02 KaeshammerNo Filter
Michael Kaeshammer
Independent KA2-CD-5970
(kaeshammer.com)

When Michael Kaeshammer first broke on the scene in the 90s, he was a young boogie-woogie piano phenom. Since then, the British Columbia-based musician has added singing and songwriting to his arsenal of skills, and they’ve been honed over the last several years. All the songs on No Filter have been written or co-written by Kaeshammer (along with, primarily, Nashville-based songwriter John Goodwin) and many, such as the rousing opener Letter from the Road, stay true to his signature, exuberant New Orleans style. But there are other stylistic gems too. Late Night Train, is a poignant lament to a lost love made more gorgeous by the velvety vocals of guest singer, Denzal Sinclaire. Regret is the theme of the ballady/gospel-tinged Back into the Pen while West Coast Spirit is a sprightly little solo piano number that acts as a palate cleanser between meatier pieces. The production on the record is top-notch with the various keyboards, horns (William Sperandei, trumpet; Chris Gale, sax; William Carn, trombone) and percussion (Roger Travassos) subtly enriching the tracks and making No Filter a fine, satisfying listen from beginning to end.

03 Lorraine DesmaraisDanses Danzas Dances
Lorraine Desmarais Big Band
Les Disques Scherzo SCHCD-1512 (lorrainedesmarais.com)

A fierce energy leaps out of the opening chords of Lorraine Desmarais’ Ultra Triple Swing. It is an immensely exciting start to Danses Danzas Dances, a recording that has you on the edge of your proverbial seat. Primary colours abound in the orchestral texture, and the fast nature of the piece keeps the music on a tight rein, with angular rhythms and phrasing precise and alert. Of course you should expect nothing less from Desmarais, whose mastery of the big band idiom is quite beyond reproach. Conducting from behind her concert grand piano, Desmarais brings the fabulous orchestrations of her most recent music to life with spectacular effect.

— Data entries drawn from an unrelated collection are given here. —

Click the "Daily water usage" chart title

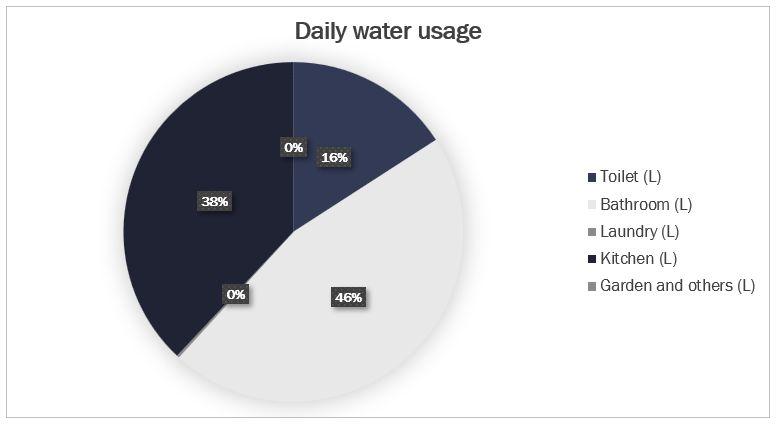(388, 31)
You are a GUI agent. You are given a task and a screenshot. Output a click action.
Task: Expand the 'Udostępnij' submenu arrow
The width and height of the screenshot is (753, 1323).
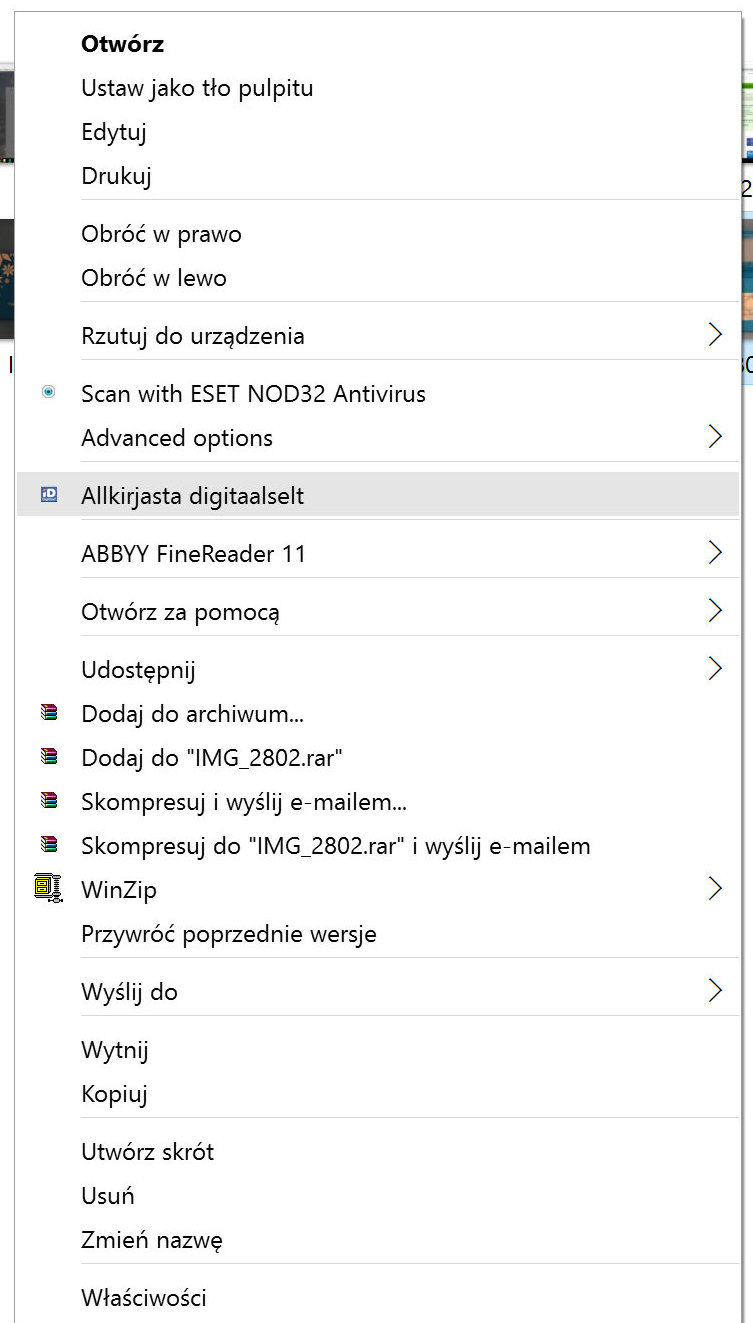tap(714, 669)
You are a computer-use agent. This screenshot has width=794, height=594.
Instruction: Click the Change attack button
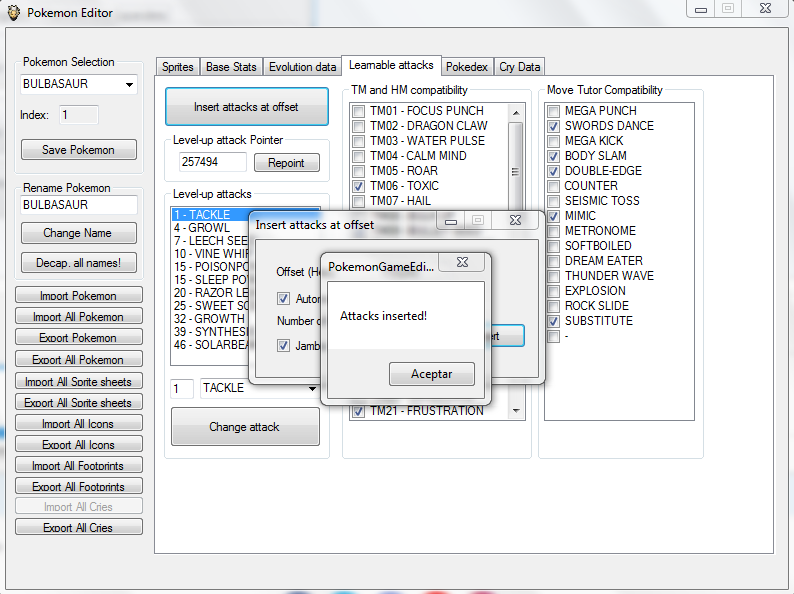245,427
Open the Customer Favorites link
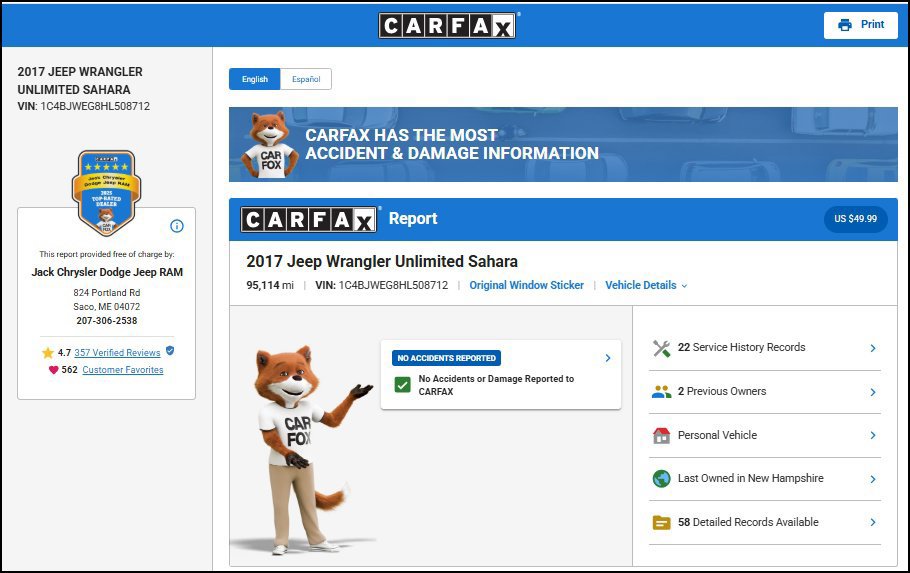 click(x=122, y=370)
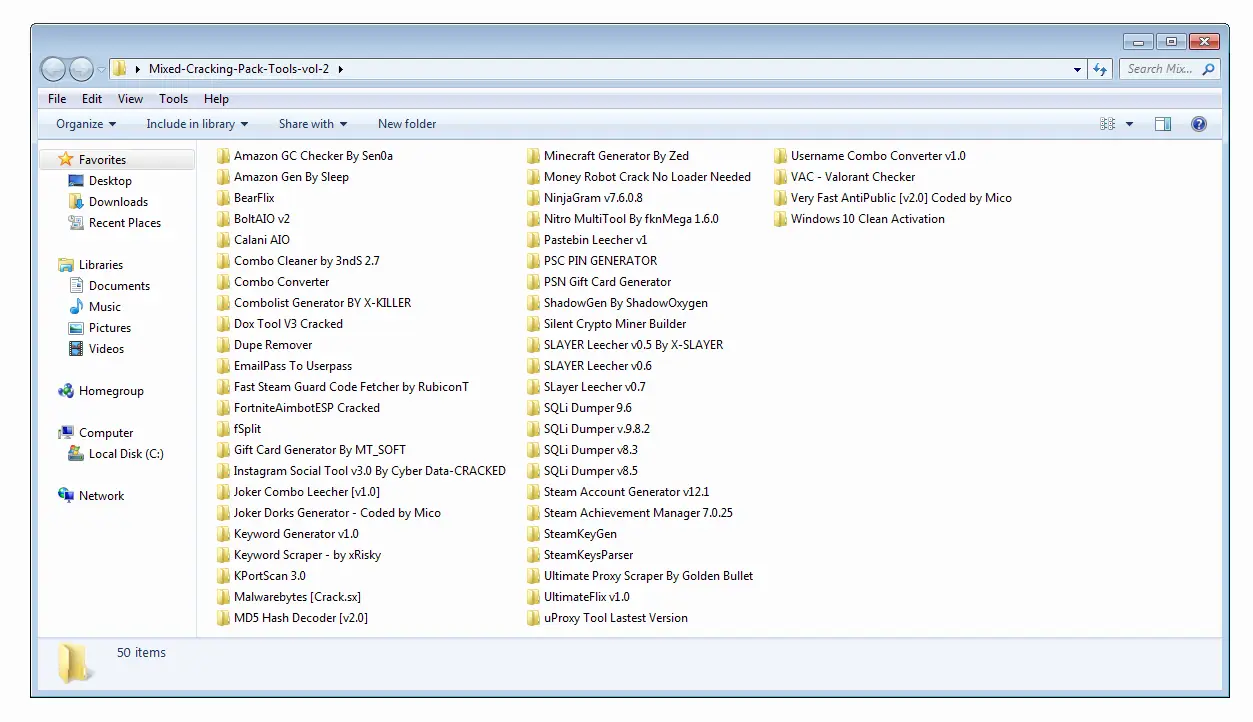1253x722 pixels.
Task: Click the Videos library icon
Action: coord(77,348)
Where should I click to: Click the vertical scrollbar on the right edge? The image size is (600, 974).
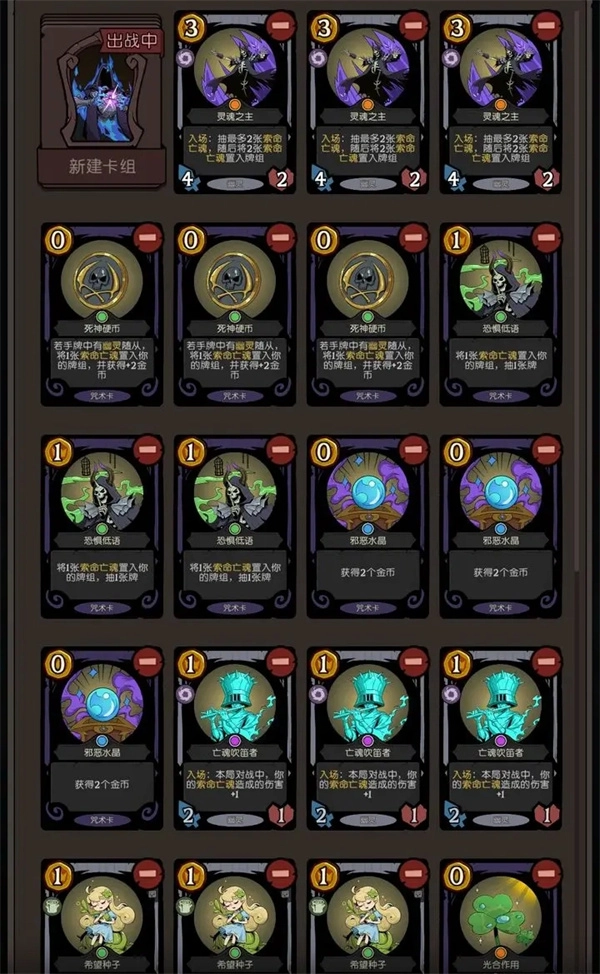tap(577, 292)
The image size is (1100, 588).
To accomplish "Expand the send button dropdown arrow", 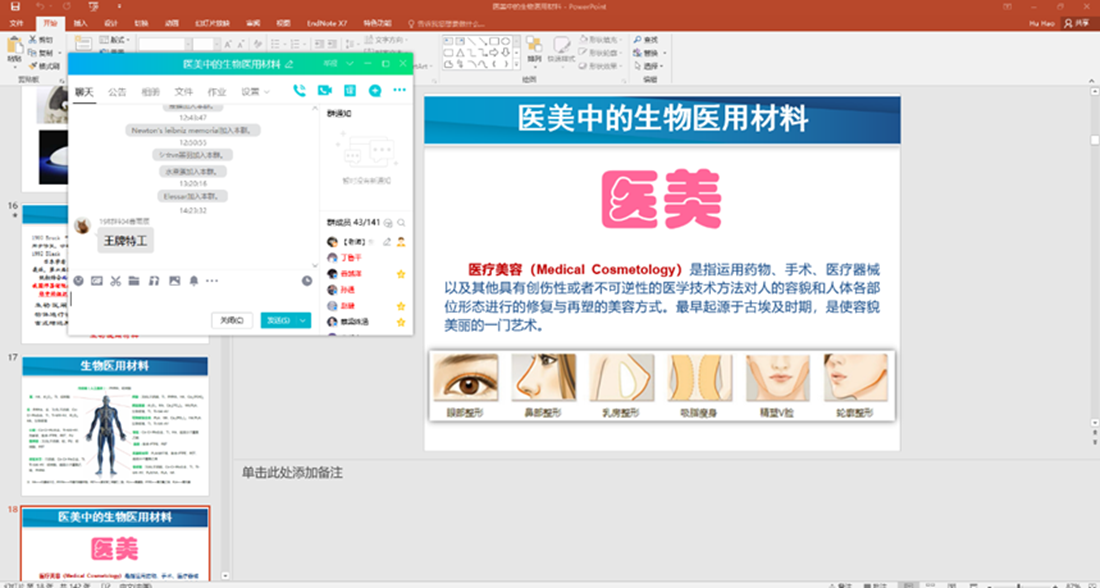I will (x=304, y=320).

The spirited and finely nuanced readings of these charts that literally sweep the listener off his or her feet, and across the dance floors of the Americas, is articulated by vivid performances by members of this wonderful big band. Adopting a spacious, and a feisty, artful approach to navigate the idiosyncrasies of Desmarais’ luscious arrangements, the musicians display unbridled virtuosity as well as unusual musical instinct as they bring cohesion to the many disparate elements of the music and generate tremendous high-voltage tension and hair-raising orchestral ingenuity to this music from beginning to end of this exquisite disc.

04 Parker AbbottElevation
Parker Abbott Trio
Independent (parkerabbotttrio.com)

The content of the Parker Abbott Trio concept album on the idea of ascending to a rarefied realm transcends even the image on its package. Somewhere in the swirling ascension of the Alpine Swift in flight lies some very classy piano (and a battery of other keyboards) playing. Indeed both Teri Parker and Simeon Abbott have developed something of an edge-of-the-seat virtuoso risk taking. On Elevation this pays off handsomely. The CD is a selection of short pieces evoking the giddy atmospheric fantasy arising from meditations on odysseys of music and mind. But philosophy aside there is much to enjoy, discover and identify with.

Parker and Abbott’s playing – as well as that of drummer and percussionist Mark Segger – is eloquent indeed. The pianists’ voicing is expertly balanced in the edifying transcription of the title track and their phrasing sings wonderfully in the near-mystical Night Song and the scintillating Zinnia. The otherworldly music of Maybe makes for a fitting, open-ended conclusion. The trio’s enigmatic studies are not the easiest nuts to crack, but Parker, Abbott and Segger’s insightful colours have the measure of their limpid introspection and fantasy.

Remarkably, this music – despite the originating imagery – is not as cerebral as one would imagine, but pre-eminently heart driven. Exchanging the intellectual for the emotional may be what makes this exceptionally polished recording get under the skin as well.